4. Negative Experiences
Some felines could have negative experiences with water, such as having their coat damp in early kittenhood. In some cases, it's those very first interactions that can help elucidate the mystery of why cats despise water. If being submerged in water was a traumatizing experience the initial few times, they'll likely say "no chance" at the sight of a bathtub well into their adult years.
5. Loss Of Control
Something else can explain why a cat will not want to enter into the tub yet is happy to have fun with any trickling faucet available or even venture near the full tub to dip their paw in. In those circumstances, a feline will have a lot more control over the scenario. Besides, they still have their feet securely on dry land and can conveniently escape. Being submerged in a wet surface with water pouring down on their hair coat, with some getting on their eyes, and weighing them down in the process is understandably enough to make their feline instincts go haywire.

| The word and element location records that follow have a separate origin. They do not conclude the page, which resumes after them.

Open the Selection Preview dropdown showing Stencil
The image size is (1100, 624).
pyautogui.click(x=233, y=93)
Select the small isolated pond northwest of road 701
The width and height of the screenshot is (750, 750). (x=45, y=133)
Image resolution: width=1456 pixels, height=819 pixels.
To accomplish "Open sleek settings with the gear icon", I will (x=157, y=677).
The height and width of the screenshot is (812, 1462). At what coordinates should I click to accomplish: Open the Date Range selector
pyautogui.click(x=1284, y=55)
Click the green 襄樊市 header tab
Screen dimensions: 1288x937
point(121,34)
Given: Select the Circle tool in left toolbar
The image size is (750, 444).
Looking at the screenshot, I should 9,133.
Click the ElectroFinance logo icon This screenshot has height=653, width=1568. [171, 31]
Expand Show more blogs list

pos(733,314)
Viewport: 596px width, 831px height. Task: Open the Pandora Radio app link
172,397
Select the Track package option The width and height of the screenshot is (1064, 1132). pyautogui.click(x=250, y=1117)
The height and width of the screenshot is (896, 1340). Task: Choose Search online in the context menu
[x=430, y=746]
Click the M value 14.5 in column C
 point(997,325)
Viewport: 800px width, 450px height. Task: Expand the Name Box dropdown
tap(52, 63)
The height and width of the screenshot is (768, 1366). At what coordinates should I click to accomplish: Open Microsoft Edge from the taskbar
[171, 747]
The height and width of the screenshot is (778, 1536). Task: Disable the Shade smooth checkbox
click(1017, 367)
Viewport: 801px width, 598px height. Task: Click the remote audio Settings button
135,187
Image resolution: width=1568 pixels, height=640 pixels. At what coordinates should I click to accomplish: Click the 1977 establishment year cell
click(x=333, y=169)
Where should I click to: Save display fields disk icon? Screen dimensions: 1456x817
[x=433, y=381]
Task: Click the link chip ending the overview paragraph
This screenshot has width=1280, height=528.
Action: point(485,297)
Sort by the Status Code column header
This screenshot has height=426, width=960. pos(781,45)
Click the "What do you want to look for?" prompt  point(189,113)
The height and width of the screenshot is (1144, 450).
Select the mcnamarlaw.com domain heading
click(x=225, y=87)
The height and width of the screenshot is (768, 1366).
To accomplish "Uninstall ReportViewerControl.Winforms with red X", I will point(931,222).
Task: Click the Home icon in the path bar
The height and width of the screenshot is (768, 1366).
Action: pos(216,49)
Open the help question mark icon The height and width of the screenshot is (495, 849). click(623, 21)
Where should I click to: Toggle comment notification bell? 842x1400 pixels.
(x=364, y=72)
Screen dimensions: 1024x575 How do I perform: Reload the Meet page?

Are There Types of Cats that Like water?
All these reasons cats dislike water holds across breeds and types. However, similar to every rule you can imagine, there are likewise exemptions some exceptions. Some cats have an affinity for water. What makes these types distinct is their fur's texture, making them much more water-resistant than various other cat breeds.
A Turkish Van's water-resistant coat does not hold water, which makes swimming a pleasurable experience for them. These kitties have such a fondness for water that several owners search for feline swimming pools so they can swim to their heart's desire. They enjoy being in the water so much that they have been labeled "the swimming cat."
A Maine Coon's waterproof coat means that they won't think twice to splash around every chance they get. Leave the faucet running a little bit, and you may soon have a Maine Coon on the tub.
Historically these cats have been pest controllers on cruise ships, which may be a factor why they're so secure around bodies of water.
Another cat that loves water, the Abyssinian will not be reluctant to explore every little thing from a full bathtub to the sink by dipping its paws. These kitties got in the country first by boat, so their utter comfort regarding water may originate from that initial trip across the ocean.
Can I Give My Cat A Shower?
Considering that most kitty cats don't have water-resistant or a fondness for water, you may be wondering what you can do when your cats get in a mess that they can't clean on their own?
Under unique situations, you can provide your feline a bath. It cannot be effortless, yet an excellent starting point is to get the essentials right. Ensure you have all set a non-slip flooring mat, special shampoo, towels, and a brush. We talk about this in-depth in another article. Be sure to check that out!